Works great for viewing real-time video capture.

I’ve been around all aspects of video production my entire life, but I just recently started operating the camera myself. I will usually shoot with one of two cameras – my iPhone 12 Pro or my Canon 70D. No matter which camera I shoot with, I have one consistent drawback – no easy way to view what I’m shooting. If there is one thing I absolutely love about technology it’s that it always finds a way to make life easier. INKEE’s Benbox solves my live preview viewing problem by providing a dual-band wireless video transmission to phones, laptops, and tablets. It’s a handy little device that is powerful, efficient, and affordable. 



The Benbox is a wireless video transmitter. It sends an HDMI signal via Wi-Fi to the INKEE app. The app is available on a plethora of devices including macOS, iOS, and Android. This wireless signal allows users to use their mobile devices as real-time video monitors. The Benbox accepts up to 1080p60 resolution through a full-size HDMI port. The device can transmit signals up to 328′ away (line of sight). The device itself measures 3” x 3” x 1.5” and weighs only 4 ounces. It’s small enough to fit into a pocket and is easily mounted to a camera using the camera’s cold shoe mount. The Benbox has a built-in rechargeable battery that has a battery life of approximately 3.5 hours. Users can take advantage of the Benbox’s built-in antenna and camera control (depending on the connected camera) as well as the ability to connect to up to 3 monitoring devices at one time. The Benbox is compatible with Sony, Panasonic, Canon, and Nikon DSLR cameras. 

Wireless SpectrumWiFi (5G) + Bluetooth (2.4G)
Range100M (no barriers, no interference)
Transmitter Power17dBm
Signal Receiving Sensitivity-80dBM
HDMI Input1080P@60/50/30/24fps
PortVideo Port
USB 3.0A Port
USB Type-C Port
ButtonOn/Off Button
Power ConsumptionCharge the camera: < 6.5W
No charge the camera: < 4W
AppSupport iOS 8.0 and above/Android 6.0 and above
Operating Temperature-10º C ~ 40º C
Dimension77mm x 50mm x 36mm


The Benbox came in a simple box with the logo “INKEE” stamped on the front along with an image of the product. The logos for iOS, Android, macOS, and Windows was also shown on the front of the box. The back of the box has some specs on it. When you open the box, you will find a warranty card, a thank you pamphlet, the transmitter, an instruction manual, and several connector cables that are labeled according to their connection type. There are three ports on the transmitter itself – an HDMI, a USB-C, and a USB-A. There is an on/off button on the top that activates the functions of the transmitter. 


The operation of the Benbox is actually fairly easy. Once the Benbox is turned on, it will automatically transmit a wireless signal. At this point, you need to connect an HDMI cable from the Benbox to your camera to complete the connection between the camera and the transmitter. On the receiver end, you will need to download the app that corresponds to your monitoring device.

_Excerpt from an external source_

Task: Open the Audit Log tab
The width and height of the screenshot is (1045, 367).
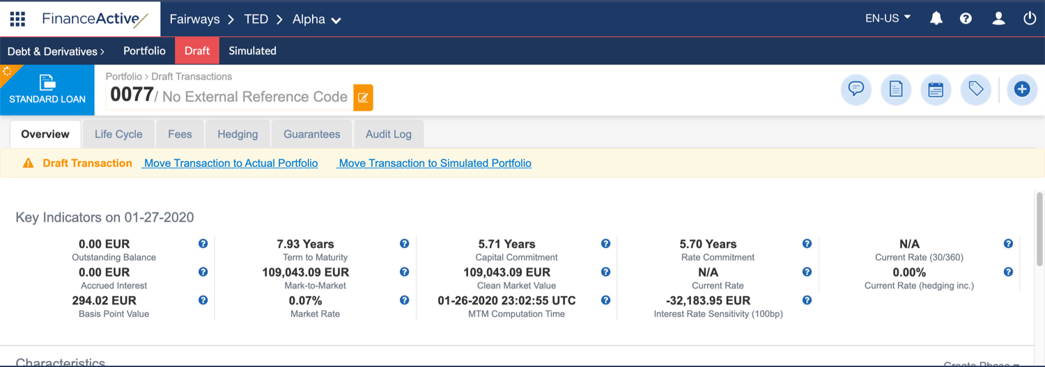Action: [x=388, y=134]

For me, it was an iPad Pro. So, I downloaded the app from the App Store. There is no real set-up for the app and all you need to do in order to connect to the Benbox is to connect to the WiFi network that it is broadcasting. I went to the WiFi settings on the iPad and selected the Benbox’s network. Then I returned to the app. When I started recording with the camera, the image appeared on the screen of my iPad. 

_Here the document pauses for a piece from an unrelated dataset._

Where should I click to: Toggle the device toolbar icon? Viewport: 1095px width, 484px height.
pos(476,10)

I was really impressed with how good the picture looked on the screen of the iPad. There was no lag between the two devices and what I was shooting on the camera was being seen immediately on the screen of the iPad. I love that camera control is actually available through the app, too, but I think I’ll mostly use this device to provide reference monitoring for others while shooting. With that in mind, I don’t want spectators to have the ability to change camera settings while I’m shooting. That’s why I love that camera control is an ‘option’ and not an automatic function of the Benbox. 


The Benbox is a unique accessory that I think any DSLR videographer should invest in. Its operation is simple and it works flawlessly. I haven’t experienced any issues with it, but I would like it more if it were just a tad lighter. And, while I know it’s impossible and frankly, cost-prohibitive to include all the cables needed for any type of camera that someone might use, I would have liked it if a short HDMI cable was provided for the connection between the camera and the Benbox. I happened to have the cable I needed to complete that connection, but it’s rather long and I would love to be more portable while using this transmitter. Maybe INKEE could offer different packages depending on the camera you are going to use. Even though I might have suggestions on how to make the kit better, I don’t think there is anything ‘wrong’ with it currently. The Benbox is a great device.